Praktikum im Studium

Erste Gehversuche

Für meinen Bachelorabschluss fehlen mir noch zwei Dinge: mein Pflichtpraktikum und meine Bachelorarbeit. Ersteres mache ich im nächsten Jahr. Ich hoffe vor allem, dass es mich bei der Frage, was ich nach dem Studium machen möchte, einen Schritt weiterbringt.
Währenddessen denke ich ab und zu darüber nach, wie das mit der Bachelorarbeit funktionieren soll. Das letzte Semester, das ich in Seminaren an der Uni verbracht habe, war gleichzeitig mein Auslandssemester in Taiwan. Das war zwar eine tolle Erfahrung, aber das bedeutet auch, dass ich viele Kurse nicht an meiner Heimatuni, sondern eben im Ausland belegt habe.
Der Nebeneffekt: Ich kenne gar nicht so viele Dozenten an meiner Heimatuni, weil ich weniger Kurse in Bonn belegt habe als regulär vorgesehen. Wenn ich meine Bachelorarbeit beginne, wird es ein ganzes Jahr her sein, dass ich in einem Kurs in Bonn saß oder eine Hausarbeit geschrieben habe. Außerdem habe ich alle Basismodule in Bonn belegt und alle Aufbaumodule in Taipeh: Fortgeschrittene Hausarbeiten habe ich also eh nie in Bonn geschrieben. Alles in einem sind das nicht die besten Voraussetzungen, um in die Bachelorarbeit zu starten.
Viele lehnen ihre Bachelorarbeit an einen Kurs an, den sie zuhause belegt haben, aber das geht bei mir nicht. Dafür habe ich in Taiwan einen Kurs über Entwicklungsökonomie belegt und hätte große Lust, mehr darüber zu erfahren. Meinen Aufsatz habe ich damals über die Auswirkungen des Wirtschaftswachstums auf die chinesische Gesellschaft geschrieben. Ich finde es cool, mich zwar auf Wirtschaftsthemen und insbesondere Wirtschaftswachstum zu konzentrieren, aber gleichzeitig den Blick auf die Gesellschaft nicht zu verlieren.

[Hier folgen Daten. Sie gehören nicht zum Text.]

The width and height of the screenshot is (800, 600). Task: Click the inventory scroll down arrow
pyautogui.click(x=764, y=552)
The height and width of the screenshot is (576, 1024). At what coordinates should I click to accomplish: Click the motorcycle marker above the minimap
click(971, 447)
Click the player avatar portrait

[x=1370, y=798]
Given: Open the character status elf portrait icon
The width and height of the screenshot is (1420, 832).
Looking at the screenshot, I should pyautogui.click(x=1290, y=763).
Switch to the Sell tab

Während meiner Praktikumszeit in Zypern habe ich deshalb meinen Aufsatz noch einmal gelesen. Ich hatte damals nur knapp zehn Seiten zur Verfügung: Eigentlich ist das Thema dafür viel zu umfangreich. Daher würde es durchaus Sinn machen, das Thema auf eine Bachelorarbeit auszuweiten. Was ich dafür aber noch finden muss: einen Dozenten, der sich bereit erklärt, meine Arbeit zu betreuen.